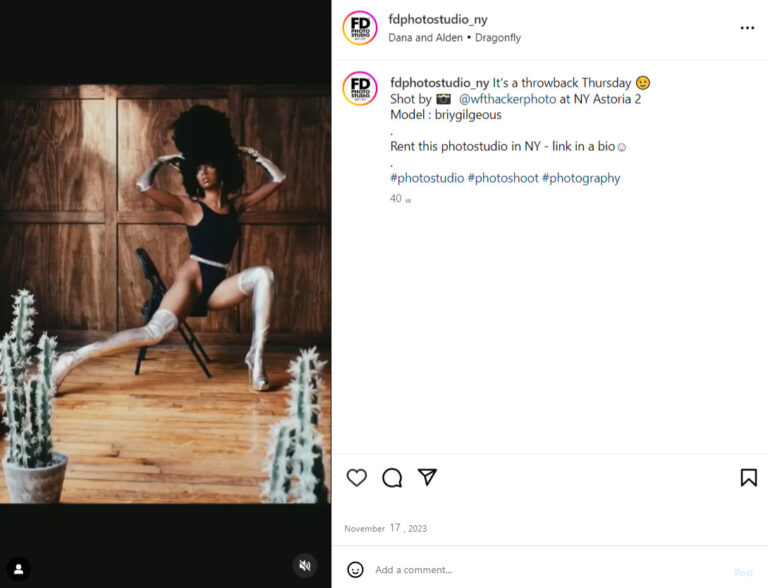The width and height of the screenshot is (768, 588).
Task: Save the post with bookmark icon
Action: click(748, 478)
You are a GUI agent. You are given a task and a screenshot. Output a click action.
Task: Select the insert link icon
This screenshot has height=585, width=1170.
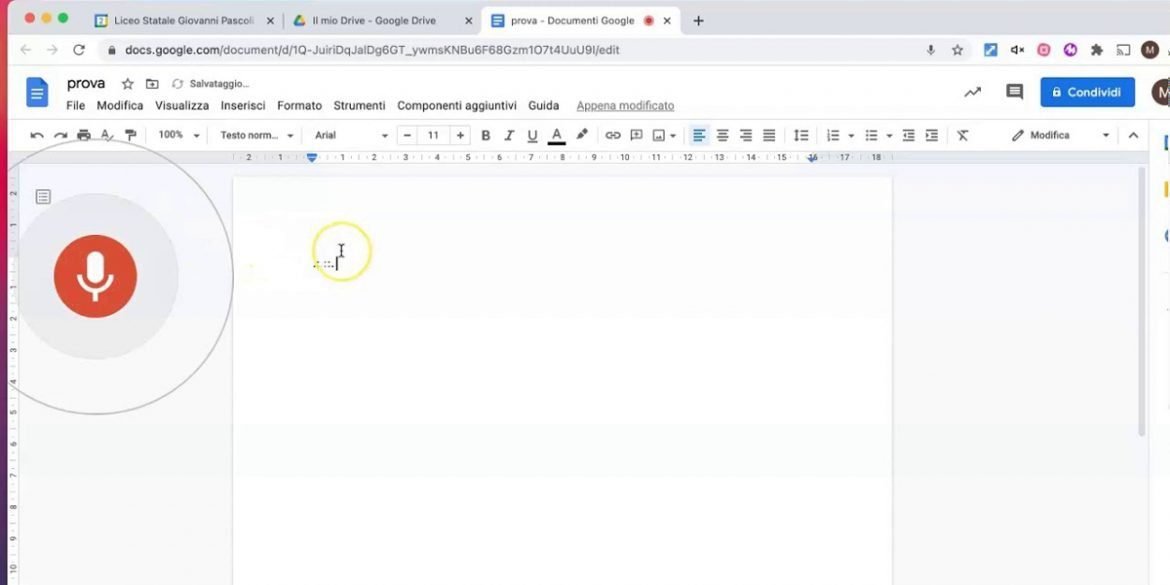(x=612, y=135)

**What is being asked:** Quote verbatim the final run of lines in the material above, from the line that contains "Task: Select the insert link icon" through the very last line, excluding any pictures.

**Solution for this exercise:**
Task: Select the insert link icon
This screenshot has height=585, width=1170.
(x=612, y=135)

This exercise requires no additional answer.